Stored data
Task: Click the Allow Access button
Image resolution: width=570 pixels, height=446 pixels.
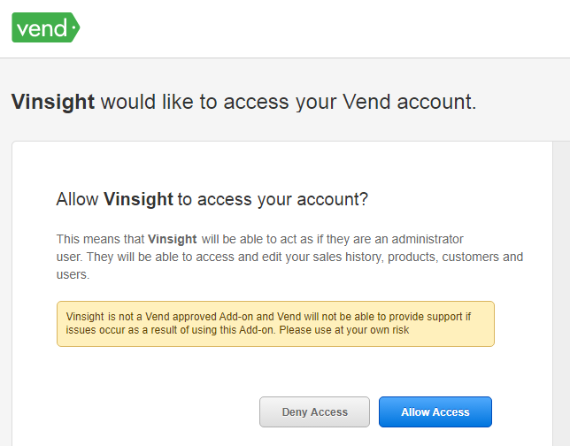Action: pos(435,411)
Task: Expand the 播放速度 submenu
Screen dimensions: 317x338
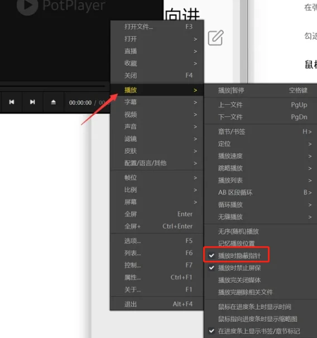Action: pos(261,156)
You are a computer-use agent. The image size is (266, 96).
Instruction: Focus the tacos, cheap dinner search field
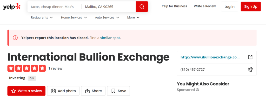(x=54, y=7)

● **What is required**: Among the lines above, list those that contain the word "Task".

● **Answer to the problem**:
Task: Click the Allow Access button
Task: Expand the 播放速度 submenu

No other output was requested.